#### Compito:
Elenca i comportamenti che, secondo il brano sul carnevale, erano consentiti nel periodo compreso tra Natale e il mercoledì delle Ceneri.

#### Brano selezionato:
►
Lo spirito sovversivo del carnevale
Interrompendo per un giorno i ruoli imposti, il carnevale svela la possibilità di mondi totalmente differenti da quello in cui viviamo. E può diventare un antidoto al mantra dell’assenza di alternative
Il carnevale […] non è una festa che si offre al popolo, ma una festa che il popolo offre a se stesso.
Così Goethe commentava l’esperienza avvolgente del carnevale romano, dalle pagine memorabili del suo Viaggio in Italia. Siamo nel 1787, e per almeno un secolo ancora Roma rimarrà tra le regine indiscusse delle sfilate in maschera. E d’altra parte è proprio a Roma che il carnevale sembra aver conosciuto i natali: la vulgata lo vuole erede diretto dei Saturnalia e Baccanalia antichi, feste di fertilità e rinascita nel cuore dell’inverno, successivamente inglobate dal calendario cristiano. Per il Medioevo e per tutta l’Età Moderna, il periodo che va da Natale al mercoledì delle Ceneri sarà il periodo di carne-vale, in cui si può mangiare e bere senza ritegno, avere costumi più liberi in fatto di sesso e facezie, e darsi insomma alla pazza gioia in attesa dei giorni di magra quaresimali.
Sia come sia, queste ricorrenze non sembrano più incidere sul calendario. Ma c’è stato un tempo in cui lo spirito del Carnevale che respiravano Goethe, Dumas e altri illustri viaggiatori europei trapelava ancora dalle pagine dei taccuini ed esprimeva stupore e meraviglia per i cortei variegati e gli scherzi licenziosi. Li portava addirittura a dire – di città come Napoli, ad esempio – che “il resto dell’anno trascorre nel ricordo dell’ultimo carnevale, e l’altra metà nell’attesa di quello successivo”.
◄
#### Insieme di dati:
►
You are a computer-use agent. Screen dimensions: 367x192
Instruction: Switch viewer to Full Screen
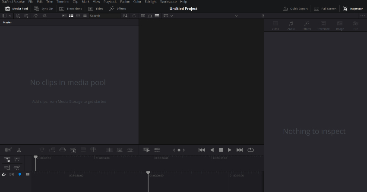click(x=326, y=9)
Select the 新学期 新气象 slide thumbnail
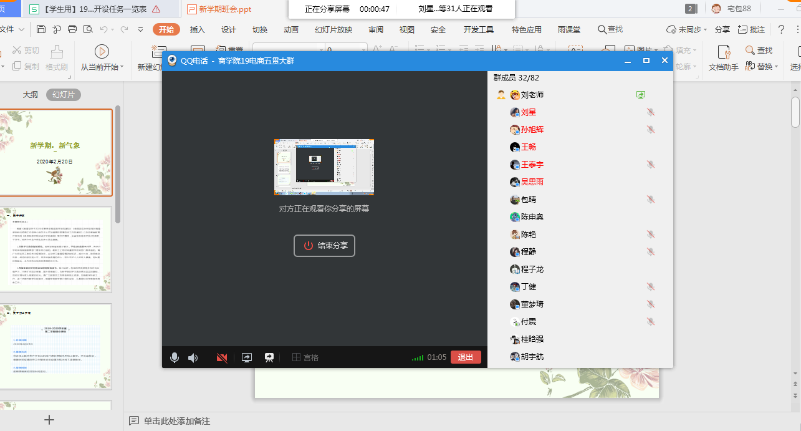This screenshot has width=801, height=431. click(55, 153)
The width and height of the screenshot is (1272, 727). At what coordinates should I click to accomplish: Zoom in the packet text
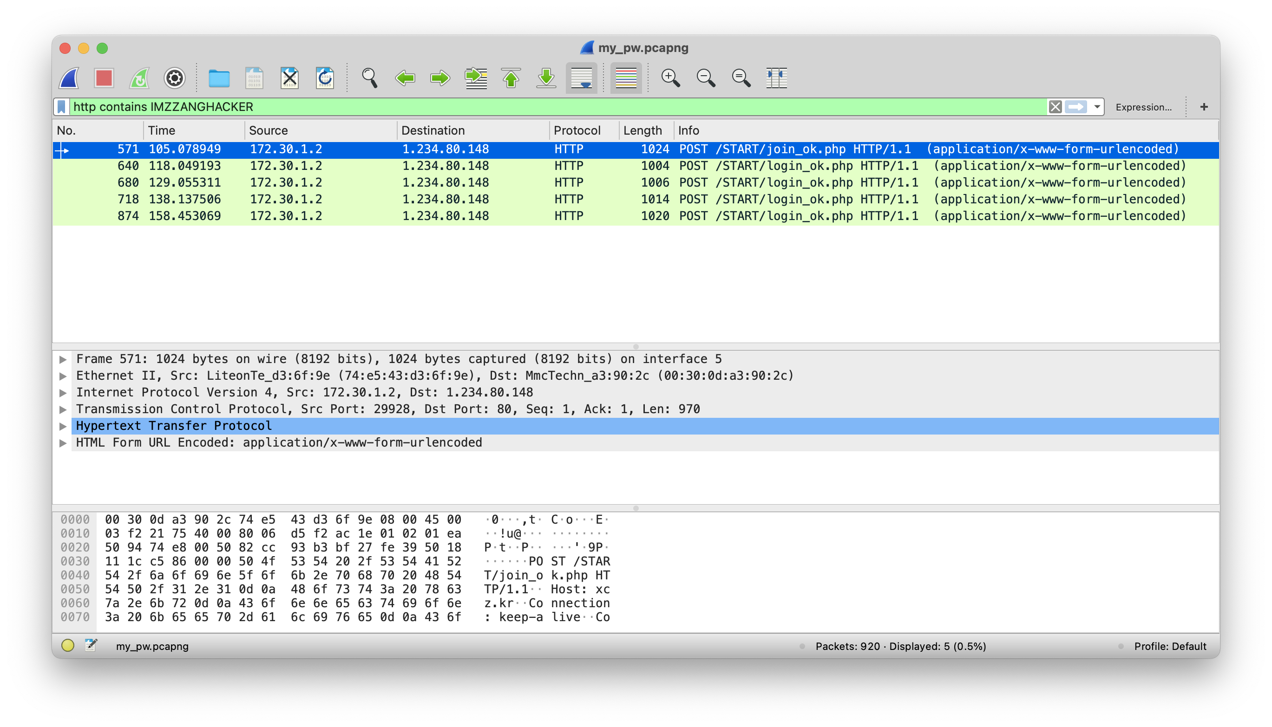point(670,78)
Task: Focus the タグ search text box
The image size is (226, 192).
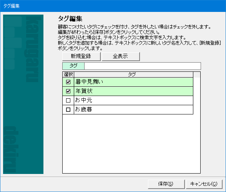Action: pyautogui.click(x=142, y=66)
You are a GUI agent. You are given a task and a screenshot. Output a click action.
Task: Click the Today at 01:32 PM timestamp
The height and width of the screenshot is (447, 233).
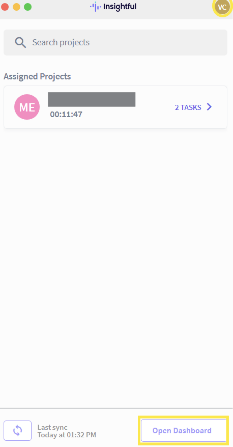pos(67,435)
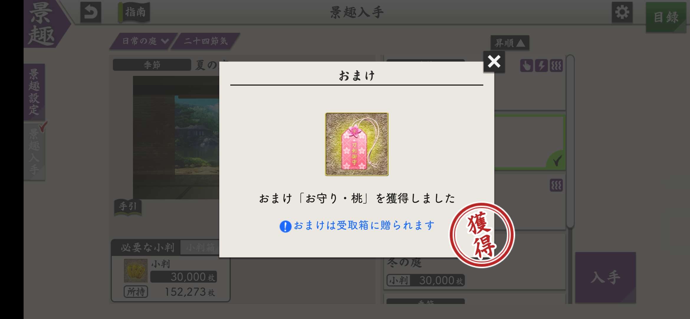Tap the back arrow icon
Viewport: 690px width, 319px height.
click(91, 12)
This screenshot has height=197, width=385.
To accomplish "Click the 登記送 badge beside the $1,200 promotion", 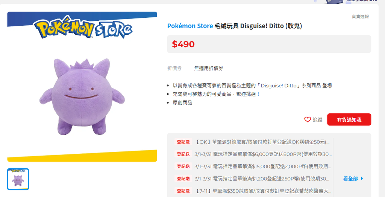I will (183, 179).
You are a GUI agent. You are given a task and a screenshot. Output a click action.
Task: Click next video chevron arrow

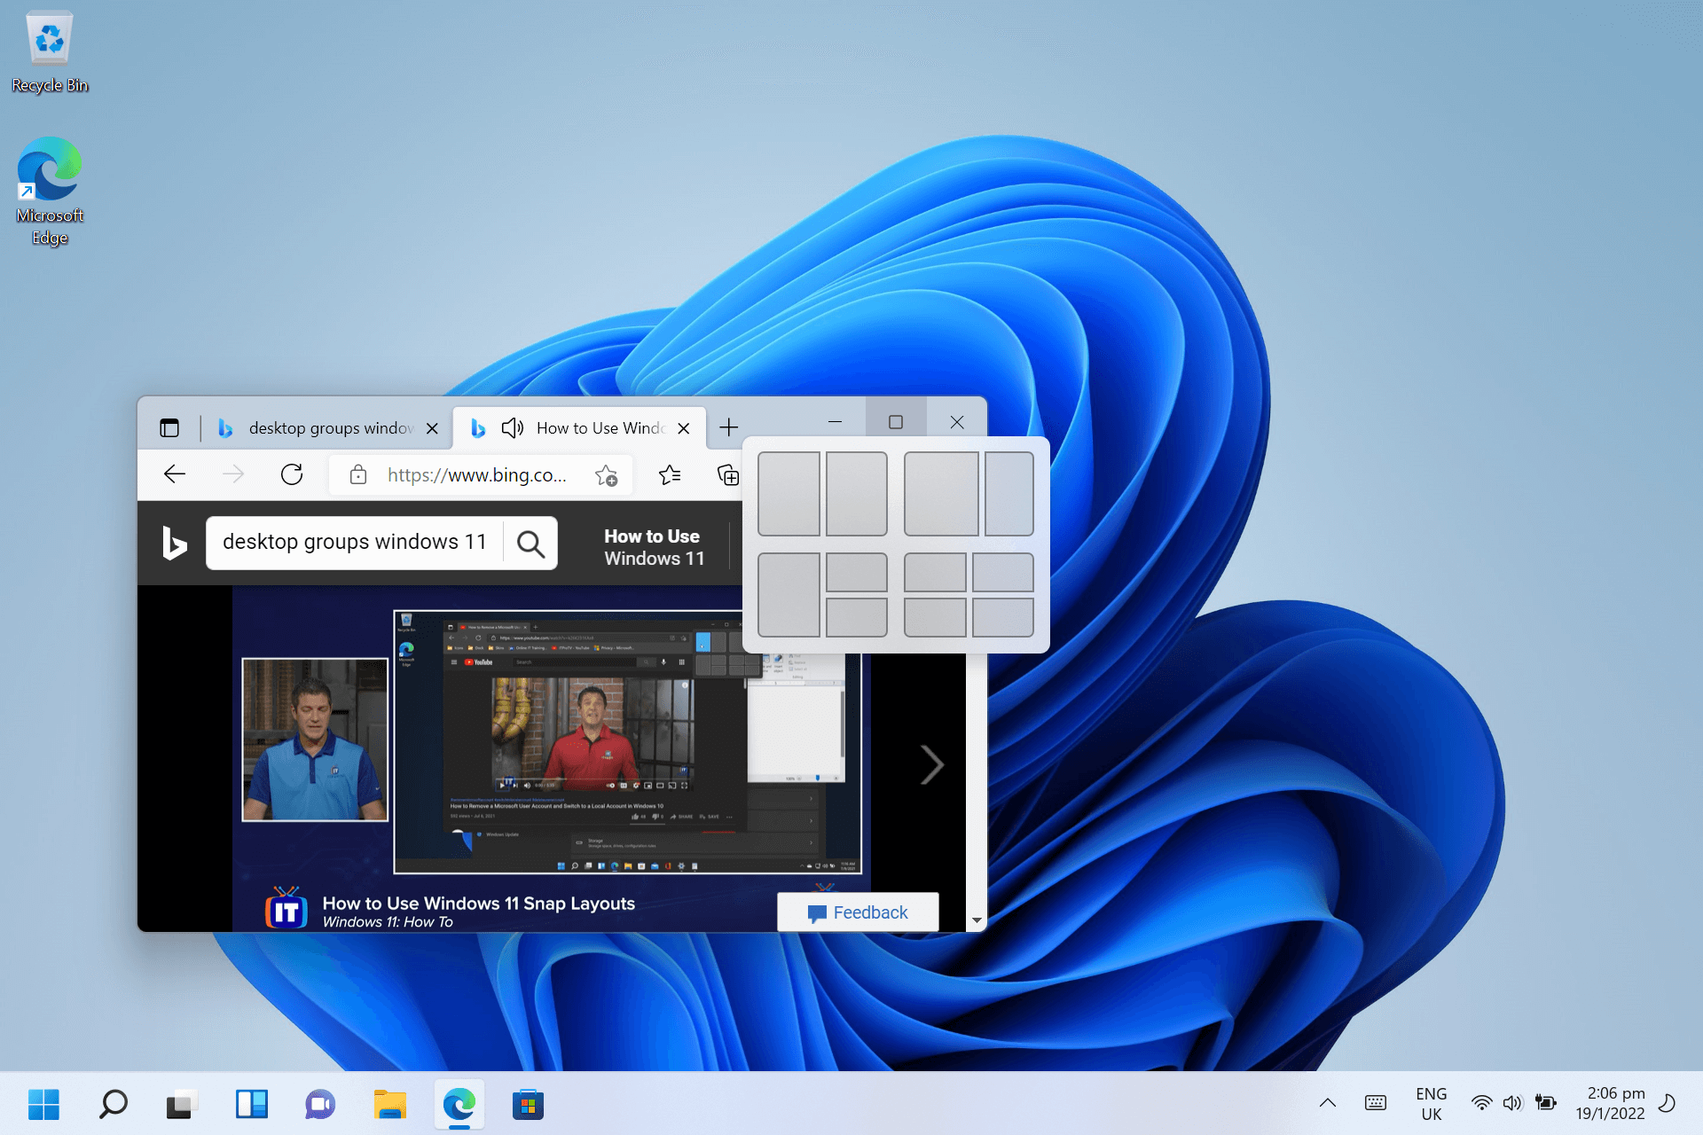tap(931, 764)
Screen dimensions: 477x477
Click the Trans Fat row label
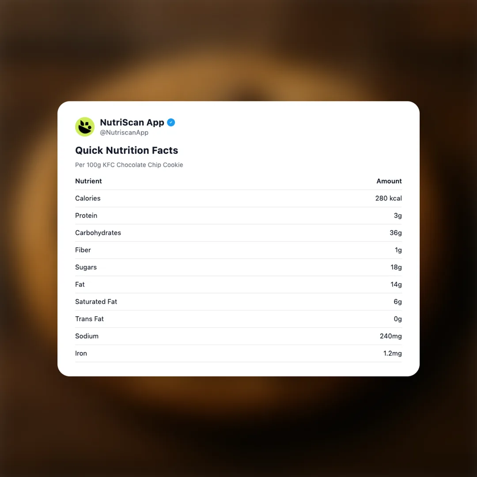point(89,319)
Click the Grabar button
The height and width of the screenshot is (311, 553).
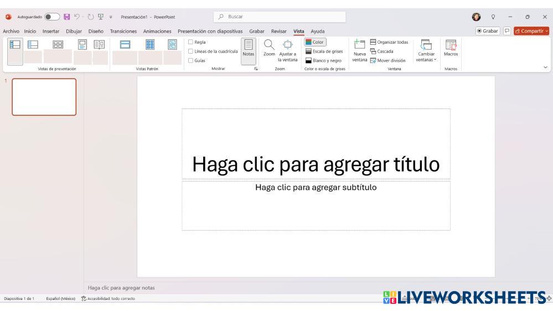[488, 31]
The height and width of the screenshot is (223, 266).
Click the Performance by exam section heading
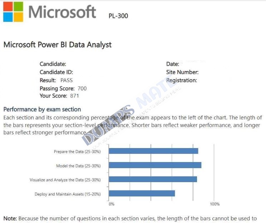tap(42, 109)
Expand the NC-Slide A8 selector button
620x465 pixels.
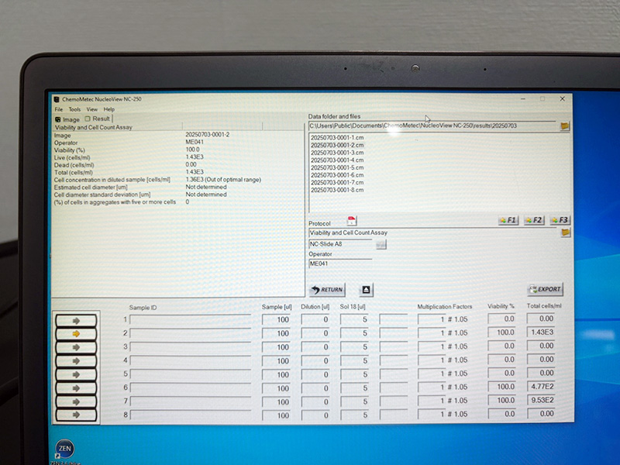[x=381, y=244]
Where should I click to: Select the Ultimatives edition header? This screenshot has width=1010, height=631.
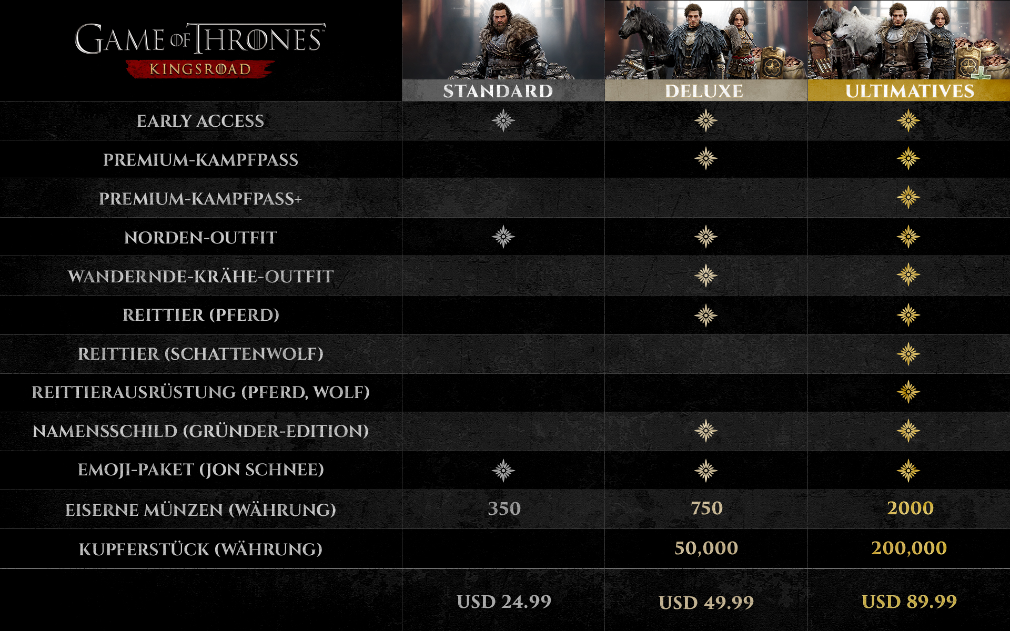pos(909,90)
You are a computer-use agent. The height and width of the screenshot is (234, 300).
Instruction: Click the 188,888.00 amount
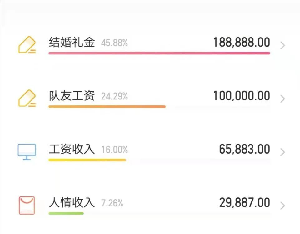click(242, 43)
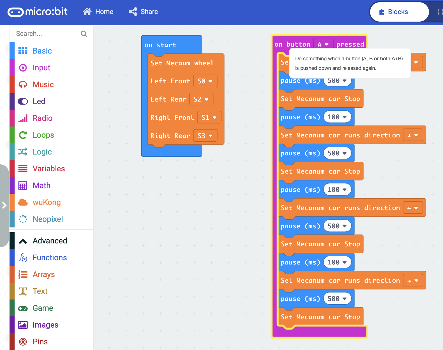Click the Share button
This screenshot has width=443, height=350.
point(143,12)
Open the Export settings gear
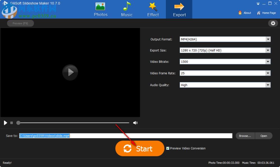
◄
#### Risposta:
- Mangiare e bere senza ritegno
- Avere costumi più liberi in fatto di sesso e facezie
- Darsi alla pazza gioia in attesa dei giorni di magra quaresimali